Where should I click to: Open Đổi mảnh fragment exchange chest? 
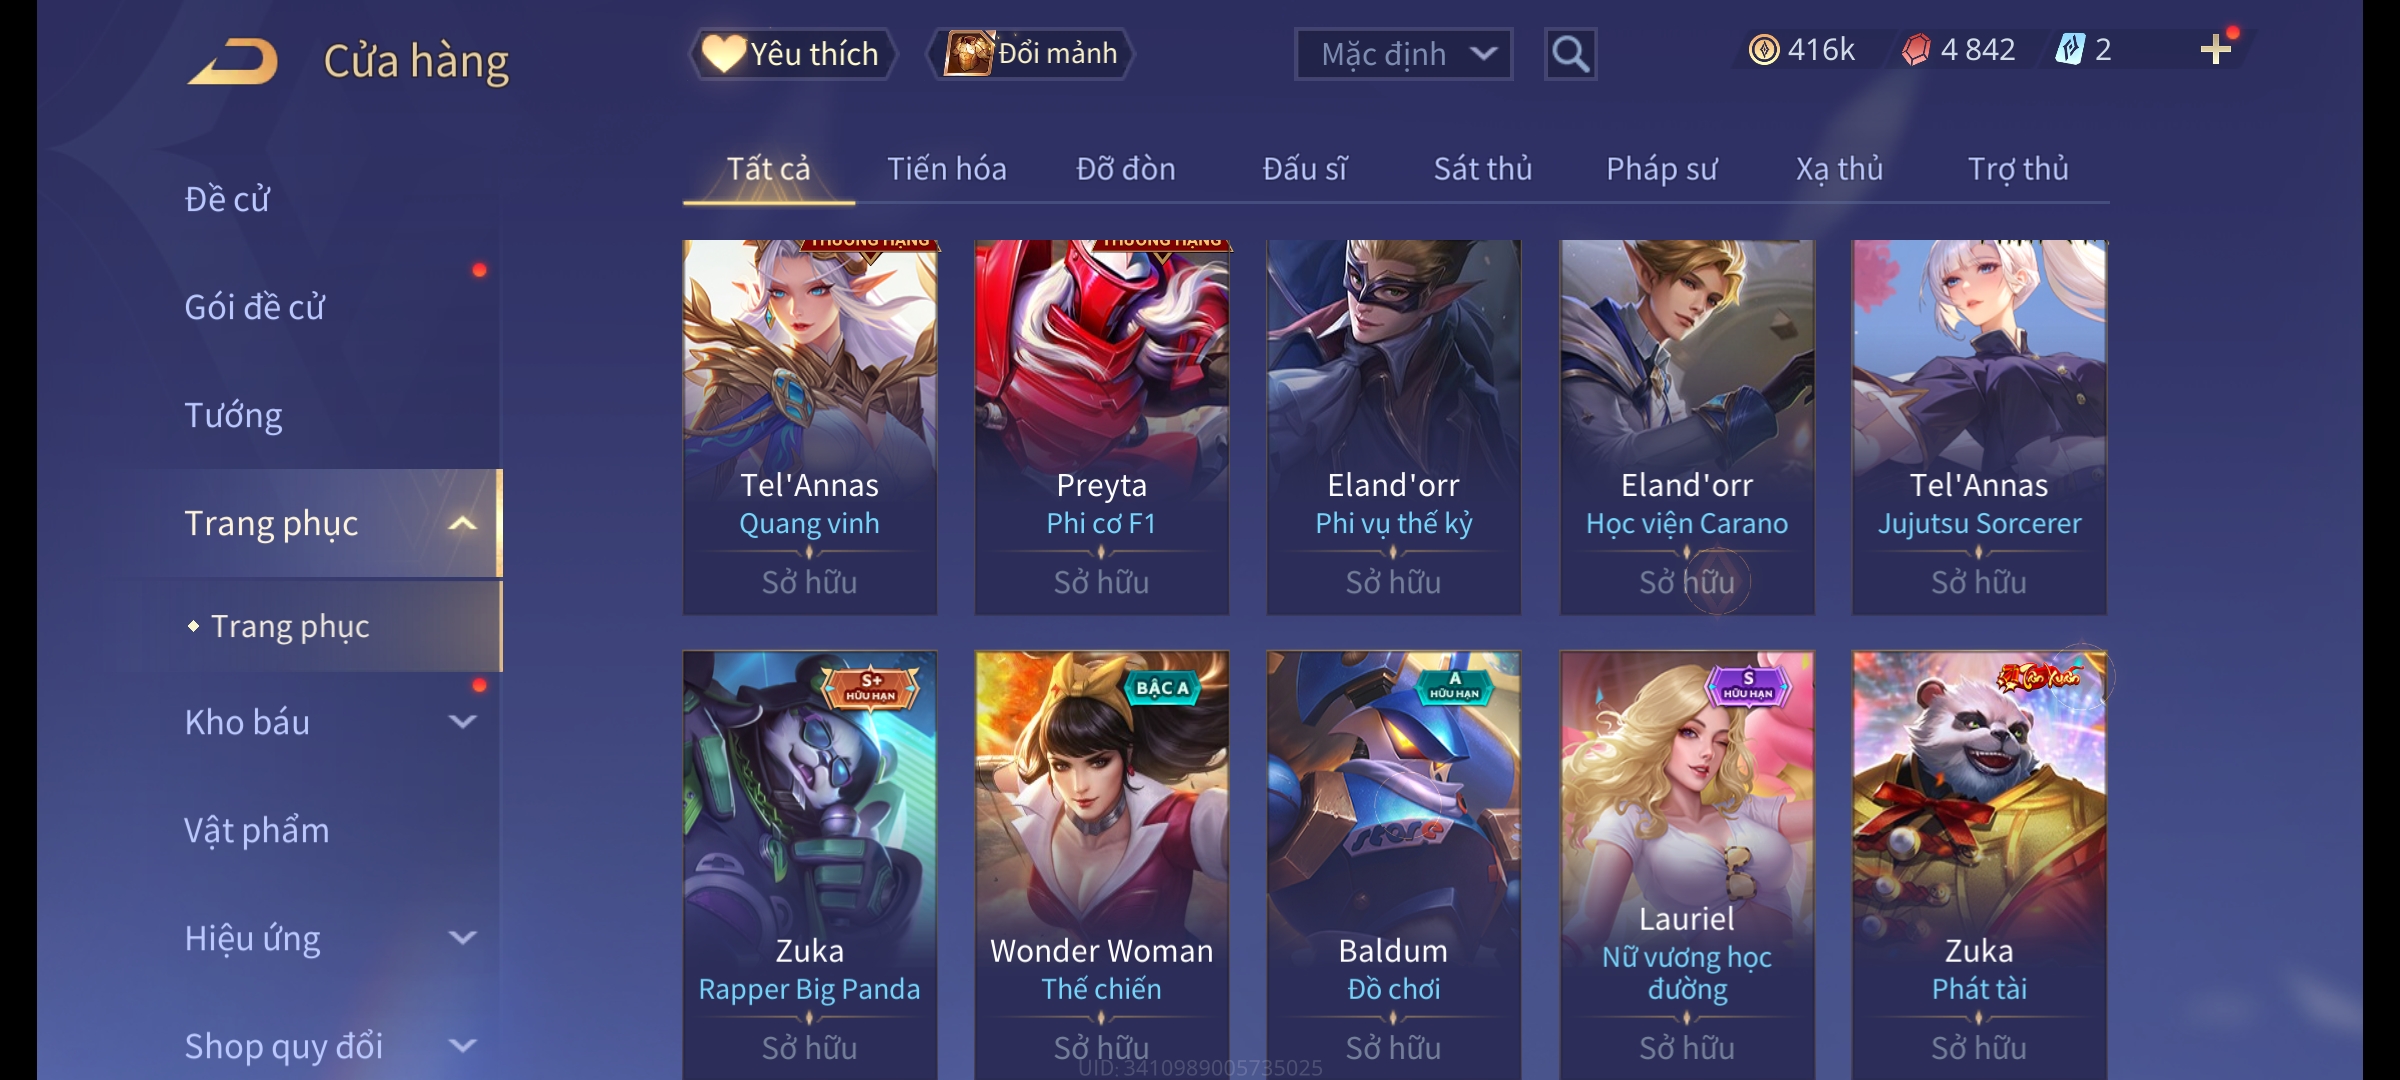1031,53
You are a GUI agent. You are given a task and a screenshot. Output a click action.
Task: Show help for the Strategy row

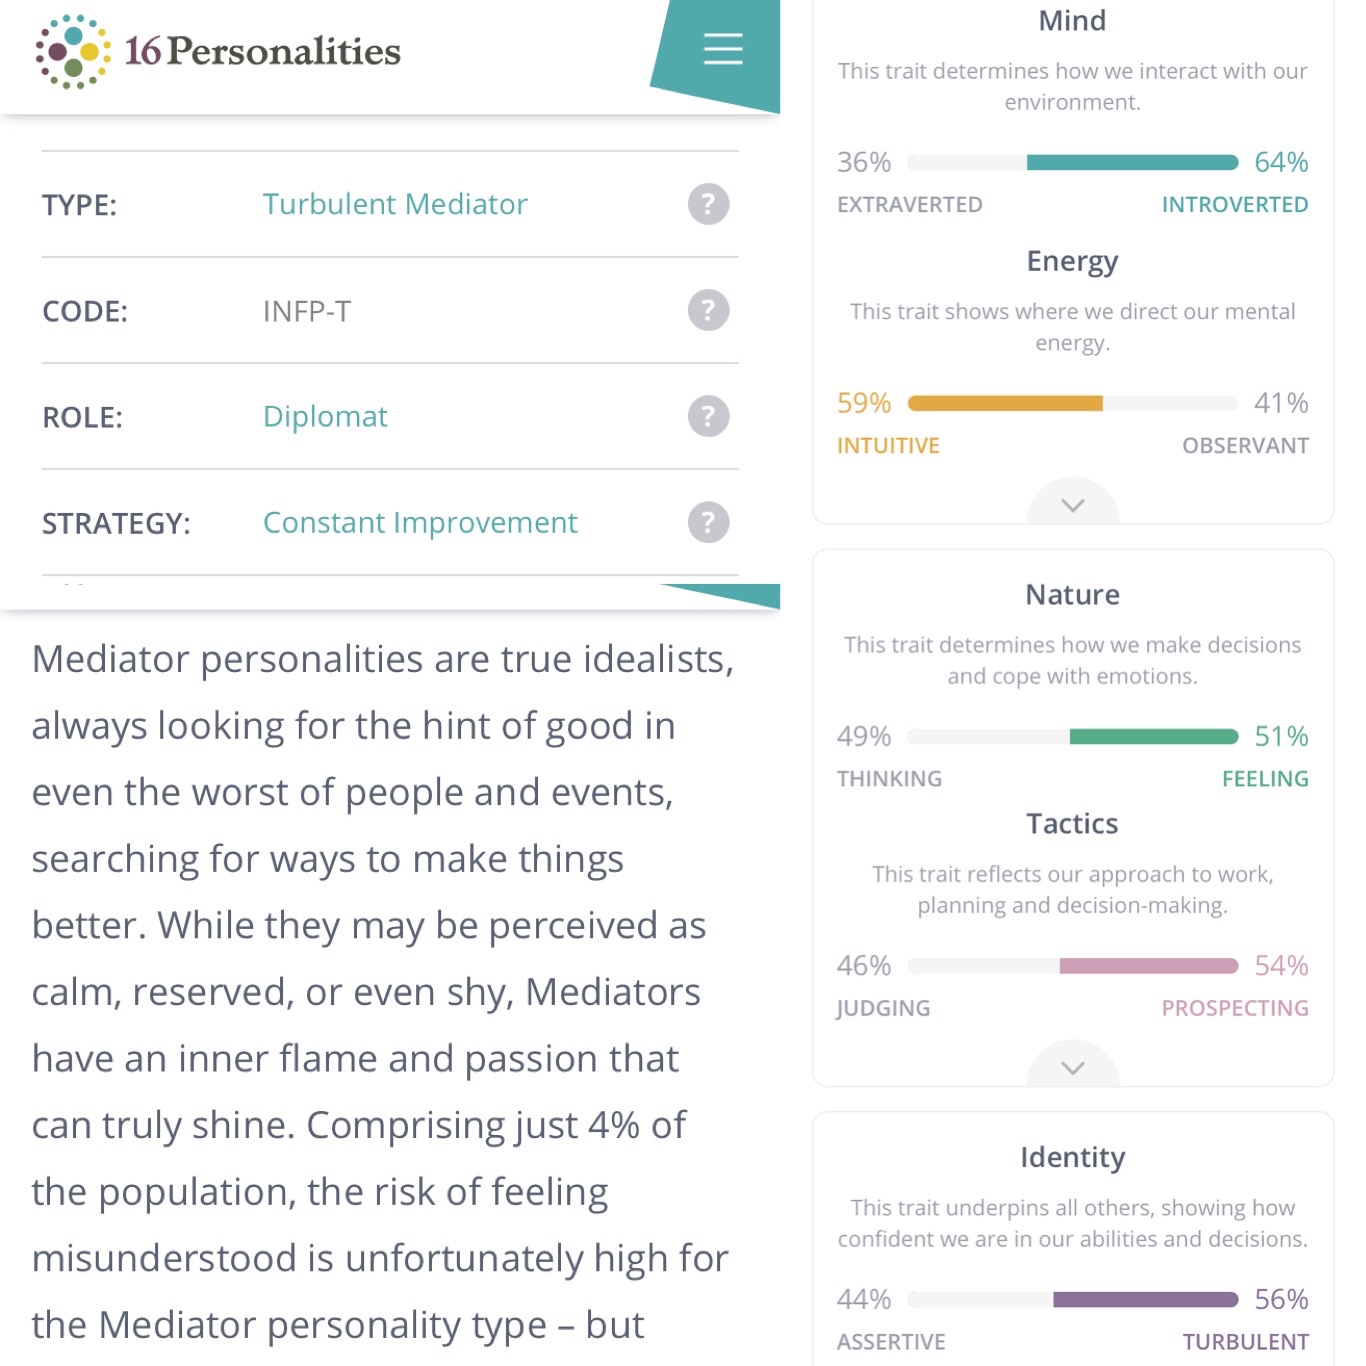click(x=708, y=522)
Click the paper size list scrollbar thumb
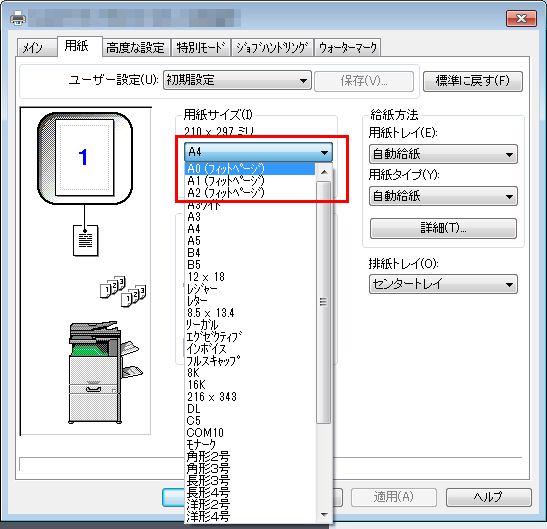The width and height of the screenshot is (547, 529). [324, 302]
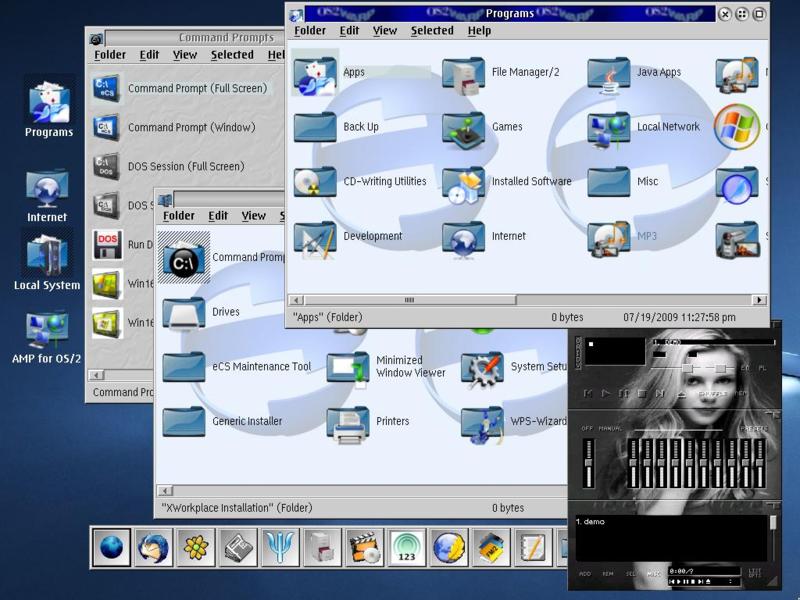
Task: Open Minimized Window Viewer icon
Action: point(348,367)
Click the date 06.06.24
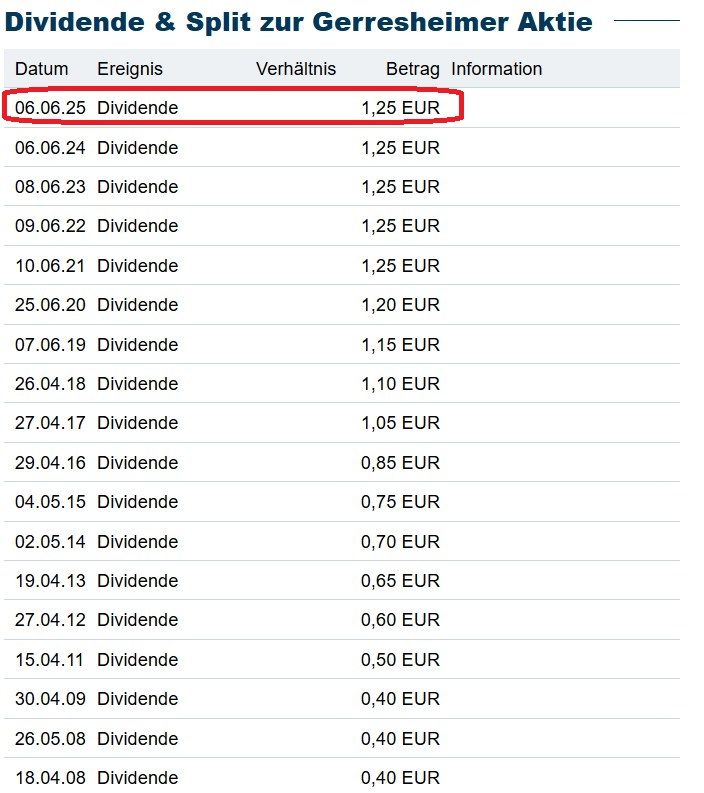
---*---
§ WORK ITEM
Exact copy, no pictures: reproduce every record above.

§ ANSWER FOR THIS EXERCISE
Where should I click to: Open Đổi mảnh fragment exchange chest? 
1031,53
You are a GUI agent. You are given a task and a screenshot. Output a click action.
Task: Show help for the Strategy row

click(x=708, y=522)
Click the paper size list scrollbar thumb
The width and height of the screenshot is (547, 529). [324, 302]
Task: Open Minimized Window Viewer icon
Action: point(348,367)
Click the date 06.06.24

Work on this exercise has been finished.